Kevin Rudd should have stayed gone when his party pushed him from the PM’s office, so now it’s up to the voters to deliver the message.
Kevin Rudd should have stayed gone when his party pushed him from the PM's office, so now it's up to the voters to deliver the message.
Both the Australian people and the Labor Party have given Kevin Rudd too many second chances.
It’s time he left the political stage. He’s simply not up to the job of being Labor leader.
And he falls far short of possessing the required qualities to be Australia’s prime minister.
Quite frankly, he’s an all-round failure.
The most obvious difference between him and other recently failed Labor leaders – I’m thinking especially of Paul Keating and Mark Latham – is that he doesn’t know when to go.
At least they did.
As his embarrassingly hollow electioneering unfolds it’s increasingly evident he should not have contested the last election for his seat of Griffith.
Had Mr Rudd left parliament in 2010 he’d have done Australia, the Labor Party, and himself, a great service.
What he should have done was to have quietly enjoyed life outside politics until a forgiving Labor Party emerged and offered him a diplomatic posting in repayment for his undoubtedly impressive 2007 election victory.
Nothing else he’s done is worth writing home about.
And who knows, a Coalition government may have likewise rewarded him.
Let’s not forget that the opposition’s deputy leader and foreign affairs spokeswoman, Julie Bishop, has at least once publicly hinted that a coalition government would look favourably upon Mr Rudd for some role.
Let’s also not forget that Mr Rudd personally selected former Liberal leader, Brendan Nelson, for a senior European diplomatic post, and that Kim Beazley, the Labor leader Mr Rudd ousted, became Australia’s ambassador in Washington DC.
Instead, Mr Rudd kept on keeping on, doing what he knows best –working behind the scenes, in the shadows, bringing down those above him within the ALP.
He did this to Mr Beazley in 2006. (Remember those three low-key visits he made to Perth, seeking expert advice from onetime Labor premier Brian Burke?)
And he returned to the same shady tactics by toppling Julia Gillard last June.
Clearly Mr Rudd is extremely adept at operating out of sight.
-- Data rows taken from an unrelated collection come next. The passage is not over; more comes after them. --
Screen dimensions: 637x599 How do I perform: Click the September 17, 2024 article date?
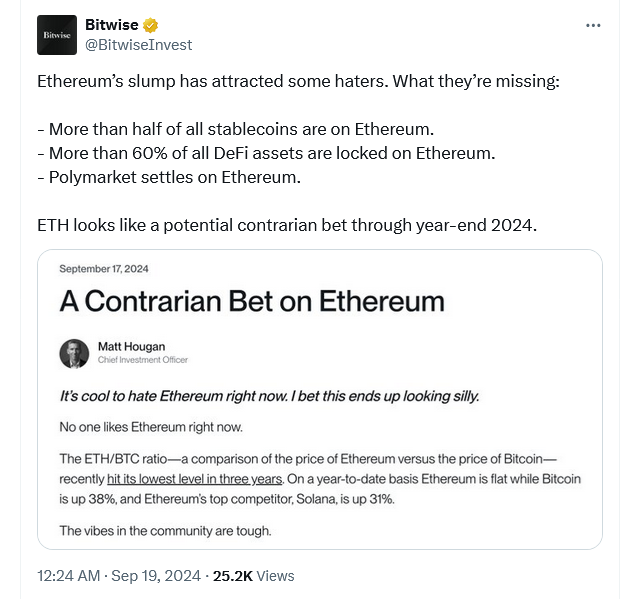[104, 269]
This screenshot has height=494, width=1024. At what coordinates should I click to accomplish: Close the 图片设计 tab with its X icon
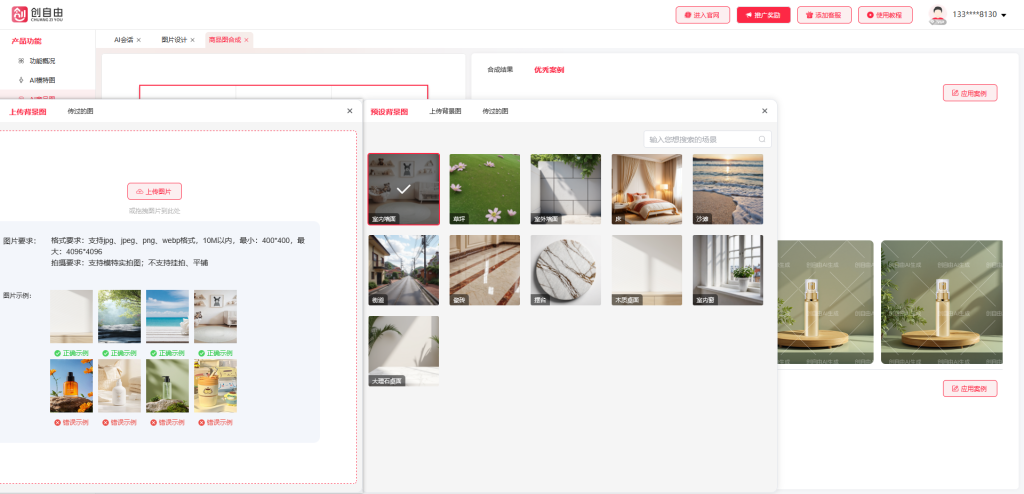(193, 40)
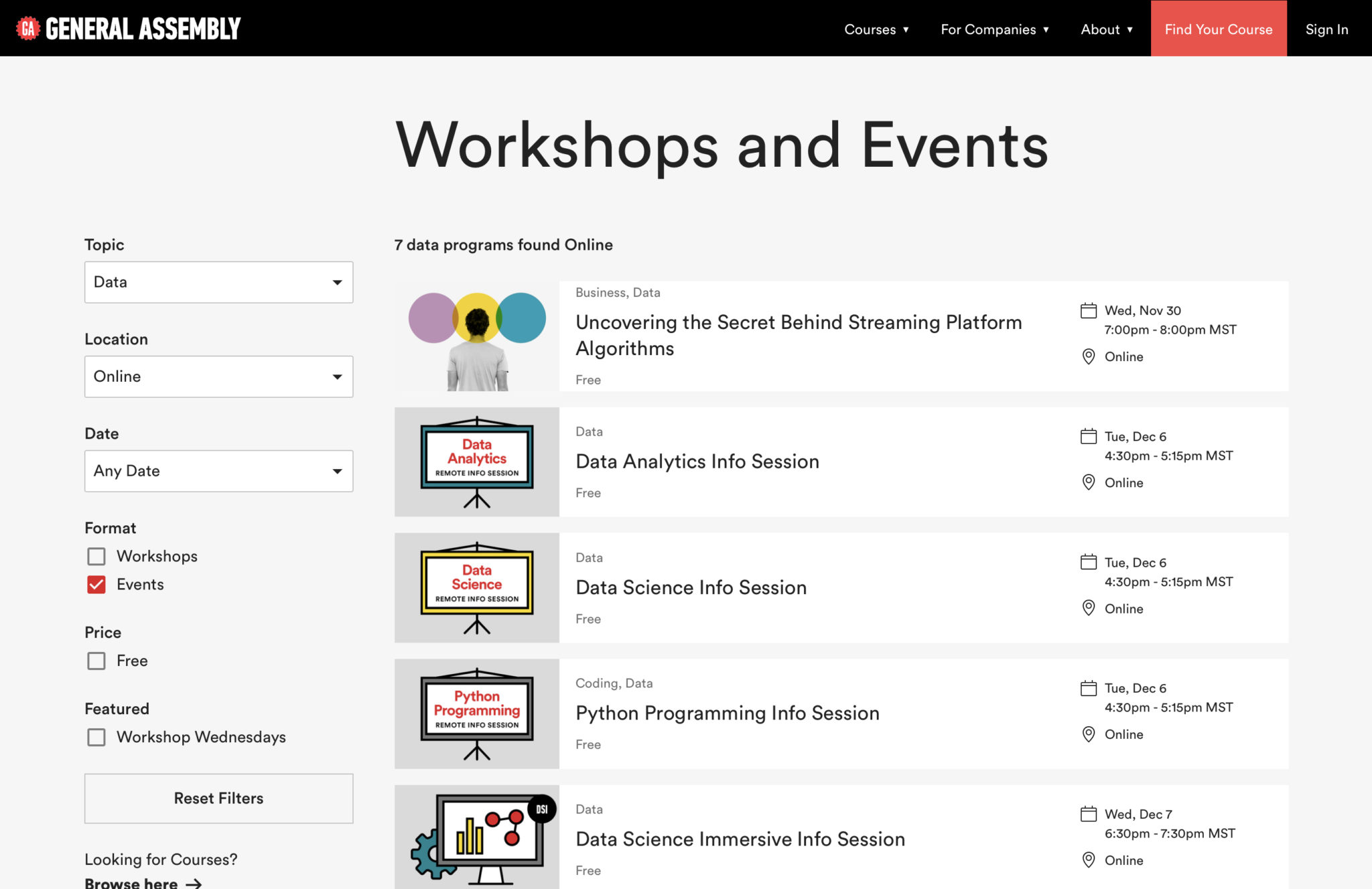Viewport: 1372px width, 889px height.
Task: Enable the Workshop Wednesdays featured toggle
Action: [x=96, y=737]
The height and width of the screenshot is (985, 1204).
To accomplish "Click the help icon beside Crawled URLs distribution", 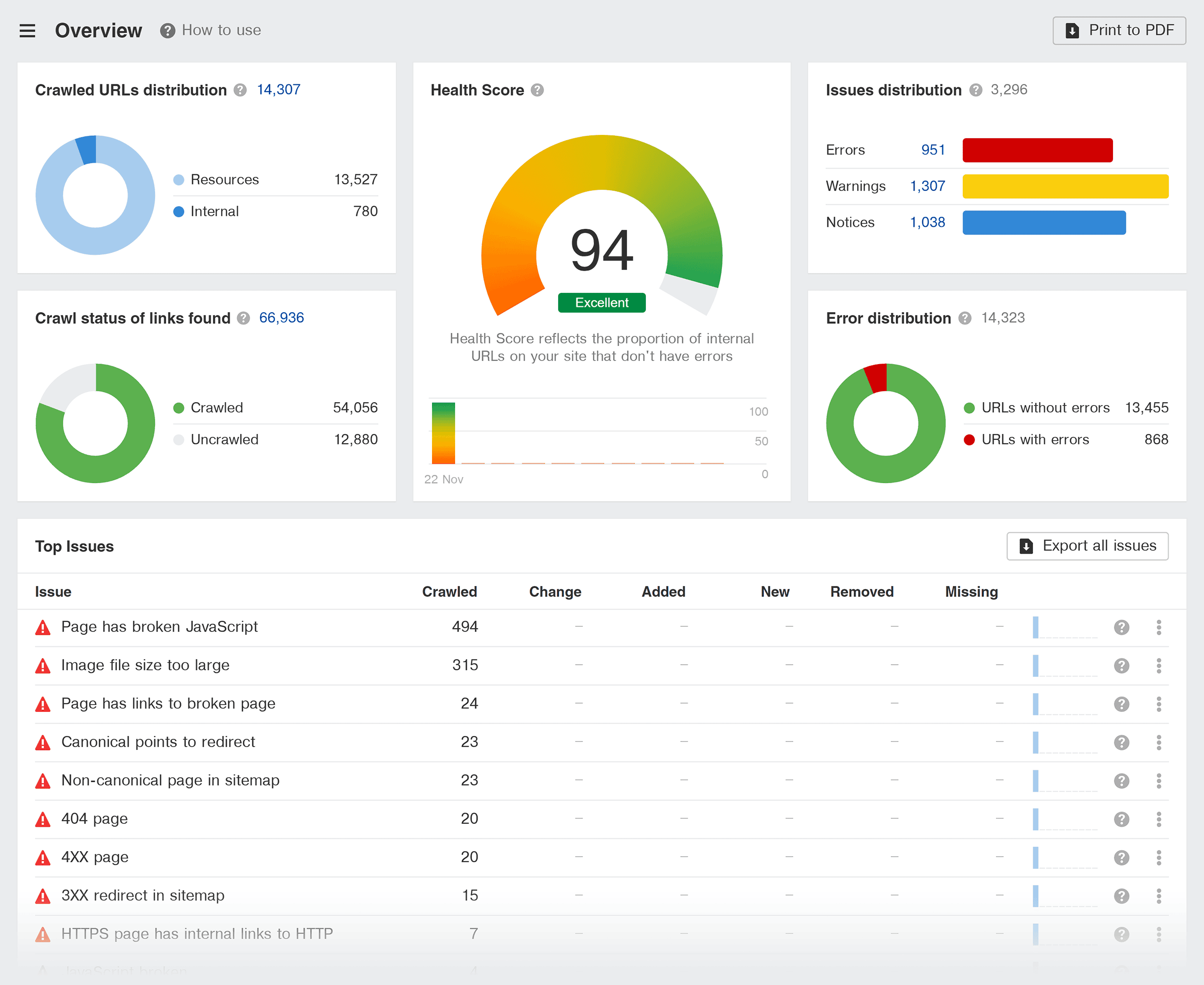I will [x=241, y=89].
But he’s completely out of his depth in management of crucially important affairs of state, the prime duty of prime ministers.
He should have allowed Ms Gillard to lead Labor into the current campaign, and lose as badly as her polling showed she was destined to do.
Now he finds himself holding the can.
By all measures election night promises to be a sad affair, both for Mr Rudd and Labor.
Let’s hope we don’t have to again endure a near-tearful Mr Rudd, as in June 2010 when his party felt compelled to remove him from the highest office in the land.
Commentators have too often been dazzled by Mr Rudd’s generally flippant remarks, and have judged those behind his removal as perpetrators of a great injustice.
But Mr Rudd’s ousting wasn’t unjust – he simply wasn’t up to the job.
Those commentators, who should have known better, fail to give credit to people like Labor’s often described ‘elder statesman’, NSW Senator John Faulkner, for agreeing to break the news to Mr Rudd that he was not cut out to lead Labor.
Let’s also not forget that his dumping wasn’t the result of a caucus vote. This meant an overwhelming number of Labor front and backbenchers had agreed that Mr Rudd had to go, since he was doing neither his party nor the country a service by staying on as PM.
They were 100 per cent correct.
Unfortunately, Labor’s number two, Ms Gillard, who was called upon to step-in, also proved incapable of rising to the occasion.
Her longstanding far leftist inclinations meant she was intellectually ill equipped to oversee a majority Labor government, let alone a minority one that was indebted to the Greens Party.
But back to Mr Rudd.
One leading columnist, Paul Sheehan of The Sydney Morning Herald, has succinctly described the essence of Labor’s error in returning to him.
“What Rudd is not doing is running on his record,” he wrote.
“He can’t.
“The blow-out in boat arrivals, in the deficit, in the federal debt, in the cost of energy, ensure that if he ran on his record instead of running a campaign of distortion and deflection he would lose, and lose badly.”
Even if Mr Rudd were to win, narrowly or otherwise, another tap on his shoulder is likely to follow, if not straight after the election then some time down the track.
Mr Rudd has shown he’s simply incapable of working in a collegiate manner, something that’s essential for any prime minister.
The thought of the already far too long Rudd era – 2007-13 – continuing until sometime into 2016, is too horrible to contemplate.